When Pope Francis welcomes President Trump to the Vatican this week, the most compelling moral leader on the global stage will share the spotlight with a President failing to find his footing in Washington.
A self-styled populist who shook up the political establishment with a crass style, Trump is surely betting that a cordial sit down with a reform-minded Pope whose leadership has jolted the Vatican’s entrenched interests might provide luster to his badly tarnished political brand.
But if the President expects a quick and uncomplicated photo op to revive his image, he shouldn’t get his hopes up.
While the Pope told reporters that he wants to find “doors that are not completely shut” and seek common ground with the President, Francis is also not afraid to speak truth to power.
It’s “not Christian,” the Pope said bluntly when asked about Trump’s campaign pledge — one that remains atop the President’s agenda — to build a massive border wall. Candidate Trump fired back by calling the Pope “disgraceful,” and accused the Mexican government of “using the Pope as a pawn.”
Before the courts blocked him, the President signed an executive order banning entry of refugees, whom he portrays as a security threat. “It’s hypocrisy to call yourself a Christian and chase away a refugee,” Francis says, in glaring contrast.
Nor will a President who has rolled back Obama-era policies to address climate change find an ally in a Pope who praised those actions, and who describes climate change as “one of the principal challenges facing humanity in our day.”
Inequality, for the Pope, is “the root of social evil,” and he thinks the government plays a key role in addressing an “economy of exclusion.” Trump’s health-care reform plans, tax plan and budget proposals would help the wealthiest at the expense of the working poor.
Beyond specific issues, the two men understand leadership and power in strikingly different ways. Trump chafes against those who challenge him, values blind loyalty and has said he doesn’t ask God for forgiveness.
Francis describes himself as “a sinner” and learns from his mistakes. He openly acknowledges that his “authoritarian way of making decisions” created problems when he was a priest in Argentina responsible for the training of young Jesuits.
As Pope, he has prized dialogue and even invites disagreement inside the church as a sign of healthy discernment.

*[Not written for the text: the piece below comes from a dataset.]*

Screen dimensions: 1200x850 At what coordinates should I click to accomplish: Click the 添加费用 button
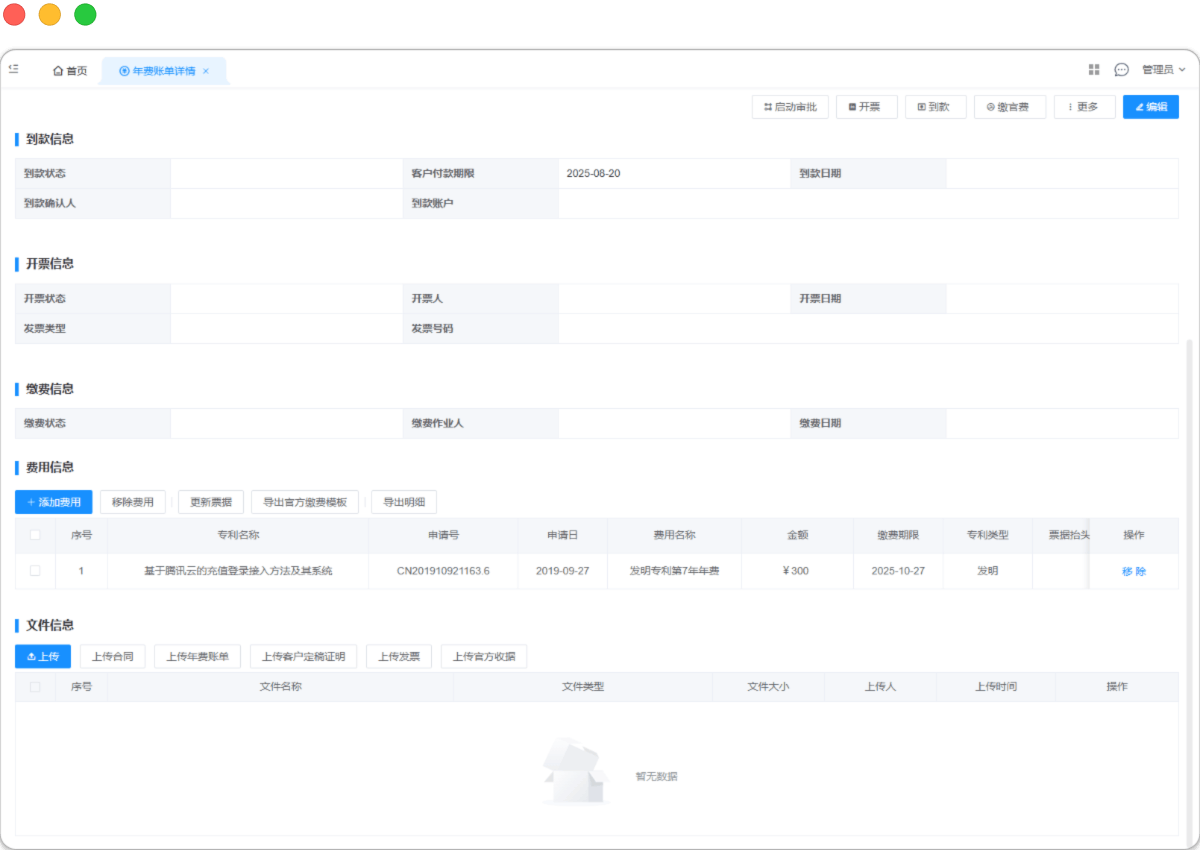tap(54, 502)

Trump, whose entire reality-TV brand is built on garish excess, in a speech before securing the Republican nomination declared, “You have to be wealthy in order to be great.” Francis warns about the “idolatry of money,” and insists that the future of humanity will be shaped not by “great powers” but is “in the hands of people and in their ability to organize.”

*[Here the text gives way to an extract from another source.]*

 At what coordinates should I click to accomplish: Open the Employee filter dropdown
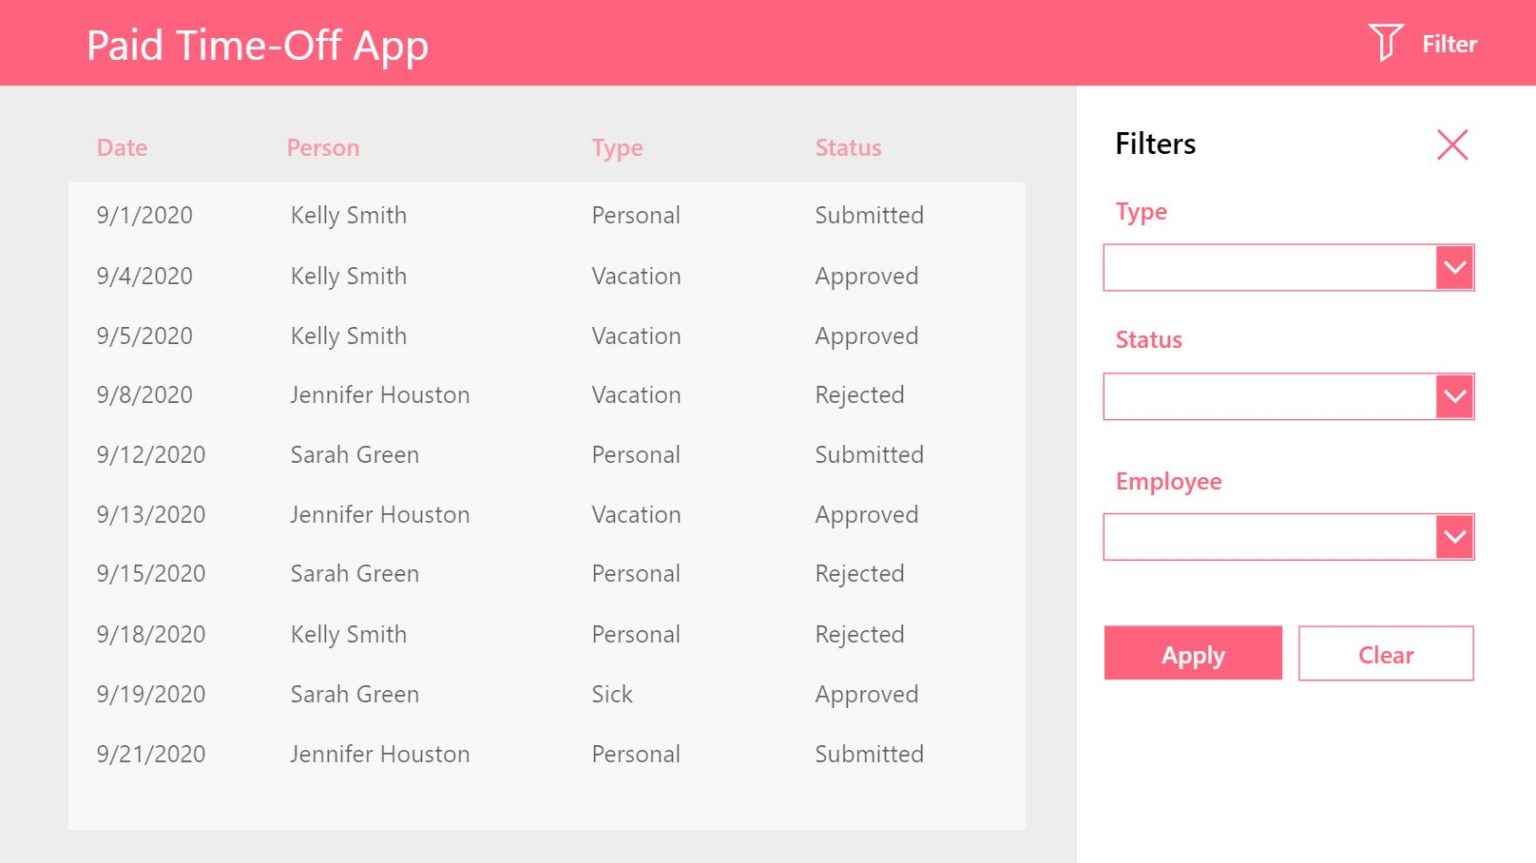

Trump won the presidency in large measure by stoking fear and anxiety. His “America First” nationalism is tribal, dark and defined by the backlash politics of resentment. In contrast, Francis has a global vision rooted in universal human dignity because the Catholic Church is a global institution that serves the poor, provides health care and empowers those on the margins in hundreds of countries.
To be clear, the Pope is not a naive optimist. He recognizes that a technocratic globalization structured around profits and consumerism can be an inhumane system that also leaves many behind. His is a clear-eyed hope that people working together to create movements for peace and justice are more powerful than any narrow ideology or single charismatic individual.

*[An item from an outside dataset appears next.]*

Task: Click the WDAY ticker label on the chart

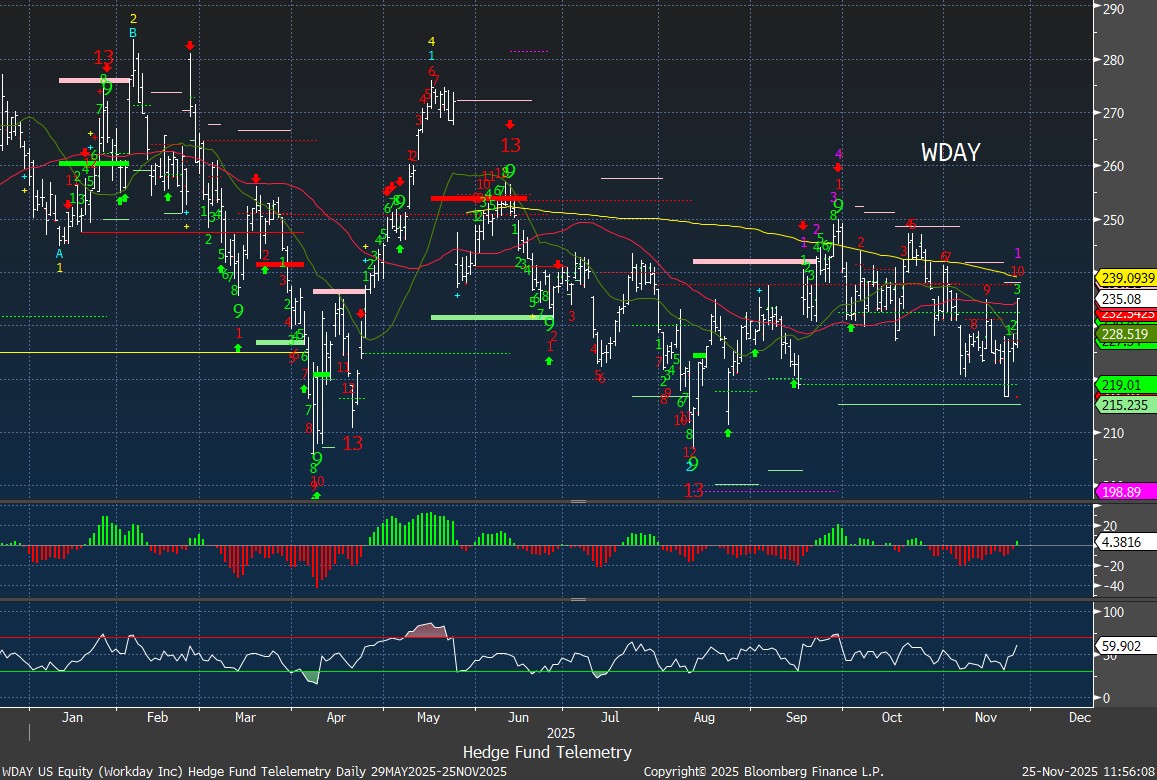Action: pos(950,153)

Solidarity is “the most effective antidote to modern forms of populism,” the Pope insists, because only then do we recognize that a stranger’s fate is tied to our own.
A week after Trump’s election, Francis described rising nationalism across Europe as part of “an epidemic of animosity” directed at immigrants and religious minorities who are easy targets for blame. He recognizes what he calls “false forms of security” can often mean selling out core values in ways that don’t keep us safe and undermine our highest ideals.
So expect a few smiles, polite handshakes and an enthusiastic, falsely humble tweet from President Trump after the meeting. The Vatican and the Trump administration can find common ground on urgent issues like fighting religious persecution and human trafficking. This should be celebrated and encouraged.
But moving forward, count on Pope Francis not to back down from reminding Trump and other leaders that politics should be about service to the common good, not the exaltation of ego and power.
Gehring is Catholic program director at Faith in Public Life, an advocacy organization in Washington, and author of “The Francis Effect: A Radical Pope’s Challenge to the American Catholic Church.”